[Dokument]

"""

Wie geht es mit dem Ziel voran?
Busch: Wir haben inzwischen 80 Wohnungen, was an sich schon toll ist. Einige davon habe ich am Anfang bewusst mit dem Nachbarn, der mich mit Fiftyfifty zusammengebracht hat, selbst gekauft. Du kannst ja nicht andere Menschen auf finanzielle Hilfen ansprechen und selber nicht als Vorbild vorangehen, wenn du die Möglichkeit dafür hast. Dann haben wir vor allem auch angefangen, Leute anzusprechen, beispielsweise bei den Rotariern und in anderen Clubs und Vereinen. Beeindruckend ist auch unsere Erfolgsquote, denn es ist in den letzten zwei bis drei Jahren tatsächlich bisher nur ein einziger, dem wir eine Wohnung vermitteln konnten, wieder ausgezogen – also liegen wir bei 98 Prozent.
Die Wohnungen gehören aber nicht alle dem Verein, richtig?
Busch: Genau. Es geht darum, Leute zu animieren, Wohnungen zu kaufen und sie gezielt für unseren Zweck zur Verfügung zu stellen. Sie behalten sie aber in ihrem eigenen Bestand und bekommen die Miete ja dann vom Jobcenter bezahlt. Wir von Housing First kümmern uns gezielt um den Prozess – und wir begleiten den neuen Mieter auch nach dem Einzug. Aber ohne enge Vorschriften, denn derjenige muss selbst entscheiden, wie er dann sein Leben führen möchte. Natürlich müssen wir auch mal intervenieren, wenn etwas nicht läuft – aber an sich leben die Leute selbstbestimmt und machen das toll.
Wie bekommt man Leute dazu, eine Wohnung für diesen Zweck zu kaufen?
Busch: Das ist viel Überzeugungsarbeit, aber manchmal geht es erstaunlich einfach. Bei unserer Veranstaltungsreihe in der Buchhandlung an der Kö ist beispielsweise Dirk Rossmann aufgetreten und hat dort von Housing First erfahren, weil wir das Projekt da immer vorstellen. Am nächsten Tag hat er sich beim gemeinsamen Frühstück mit meiner Frau und mir entschuldigt, dass er gar keine Blumen oder ein Geschenk mitgebracht habe – und hat dann stattdessen gesagt, dass er uns eine Wohnung schenkt. Das hat er dann auch gemacht.
Das muss man aber auch können...
Busch: Das kann natürlich nicht jeder. Aber es gibt auch noch viele andere Möglichkeiten, sich zu beteiligen. Indem man an uns spendet beispielsweise, oder indem man dabei hilft, uns bekannter zu machen.
Welche Rolle spielt die Stadt?

"""

[Schriftliche Aufgabe 1]
Gib jede Zeile der Einträge unten an, in der das Wort „menu“ vorkommt.

[Daten dieser Übung]
"""

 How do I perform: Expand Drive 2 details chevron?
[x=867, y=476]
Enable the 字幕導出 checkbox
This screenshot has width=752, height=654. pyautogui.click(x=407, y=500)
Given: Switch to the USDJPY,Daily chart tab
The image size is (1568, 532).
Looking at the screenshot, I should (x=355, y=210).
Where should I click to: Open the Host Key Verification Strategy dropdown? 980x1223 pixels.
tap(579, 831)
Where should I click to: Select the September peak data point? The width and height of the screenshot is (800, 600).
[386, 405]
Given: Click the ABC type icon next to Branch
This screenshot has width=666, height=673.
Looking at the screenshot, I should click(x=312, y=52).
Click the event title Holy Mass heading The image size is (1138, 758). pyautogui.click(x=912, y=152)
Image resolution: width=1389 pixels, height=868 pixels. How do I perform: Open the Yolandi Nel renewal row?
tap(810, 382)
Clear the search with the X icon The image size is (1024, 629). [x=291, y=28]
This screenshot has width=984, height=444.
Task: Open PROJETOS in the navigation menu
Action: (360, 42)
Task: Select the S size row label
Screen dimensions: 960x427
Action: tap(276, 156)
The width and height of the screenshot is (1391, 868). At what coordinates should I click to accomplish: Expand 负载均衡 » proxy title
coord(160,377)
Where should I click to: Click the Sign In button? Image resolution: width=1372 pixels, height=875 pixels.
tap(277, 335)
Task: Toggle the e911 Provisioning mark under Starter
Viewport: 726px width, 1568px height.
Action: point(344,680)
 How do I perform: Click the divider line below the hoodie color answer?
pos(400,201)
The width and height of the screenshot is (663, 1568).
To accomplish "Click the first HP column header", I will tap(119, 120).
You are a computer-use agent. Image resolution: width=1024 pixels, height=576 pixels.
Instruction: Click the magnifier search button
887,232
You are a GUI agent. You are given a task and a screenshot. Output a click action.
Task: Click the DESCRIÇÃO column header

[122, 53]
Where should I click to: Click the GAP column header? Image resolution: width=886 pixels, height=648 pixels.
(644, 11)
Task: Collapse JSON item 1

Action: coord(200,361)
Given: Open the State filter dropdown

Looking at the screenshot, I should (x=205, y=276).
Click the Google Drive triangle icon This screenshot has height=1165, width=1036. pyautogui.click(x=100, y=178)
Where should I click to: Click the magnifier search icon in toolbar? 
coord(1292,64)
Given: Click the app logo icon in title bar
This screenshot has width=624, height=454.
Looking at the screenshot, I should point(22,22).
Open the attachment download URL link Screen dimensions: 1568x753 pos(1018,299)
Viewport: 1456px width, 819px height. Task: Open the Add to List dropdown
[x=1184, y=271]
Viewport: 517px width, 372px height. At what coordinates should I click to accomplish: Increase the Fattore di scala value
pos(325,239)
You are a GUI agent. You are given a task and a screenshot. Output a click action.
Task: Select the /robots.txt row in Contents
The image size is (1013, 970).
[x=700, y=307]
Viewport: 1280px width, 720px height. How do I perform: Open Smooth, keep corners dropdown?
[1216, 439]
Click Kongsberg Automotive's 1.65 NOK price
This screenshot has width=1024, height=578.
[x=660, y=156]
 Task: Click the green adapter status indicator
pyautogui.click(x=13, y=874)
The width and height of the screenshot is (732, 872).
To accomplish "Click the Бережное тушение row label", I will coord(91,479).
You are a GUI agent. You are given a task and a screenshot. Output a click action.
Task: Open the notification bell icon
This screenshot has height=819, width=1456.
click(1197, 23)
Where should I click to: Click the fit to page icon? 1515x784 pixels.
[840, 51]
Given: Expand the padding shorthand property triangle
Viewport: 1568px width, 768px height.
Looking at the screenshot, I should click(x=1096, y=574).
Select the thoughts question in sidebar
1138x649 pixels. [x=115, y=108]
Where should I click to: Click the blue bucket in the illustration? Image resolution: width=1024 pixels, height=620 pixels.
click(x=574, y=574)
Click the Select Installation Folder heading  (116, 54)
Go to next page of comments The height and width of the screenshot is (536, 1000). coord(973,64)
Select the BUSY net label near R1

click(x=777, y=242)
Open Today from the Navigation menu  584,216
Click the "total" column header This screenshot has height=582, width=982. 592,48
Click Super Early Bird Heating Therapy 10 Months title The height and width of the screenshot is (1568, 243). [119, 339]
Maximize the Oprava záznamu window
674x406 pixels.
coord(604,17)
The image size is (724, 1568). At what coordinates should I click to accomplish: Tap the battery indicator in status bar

"""

[Schriftliche Aufgabe 2]
Wer hat laut dem Dokument nach einem gemeinsamen Frühstück eine Wohnung geschenkt?

[Ergebnis der Übung 1]
Task: Open PROJETOS in the navigation menu
Open Today from the Navigation menu  584,216

[Ergebnis der Übung 2]
Dirk Rossmann.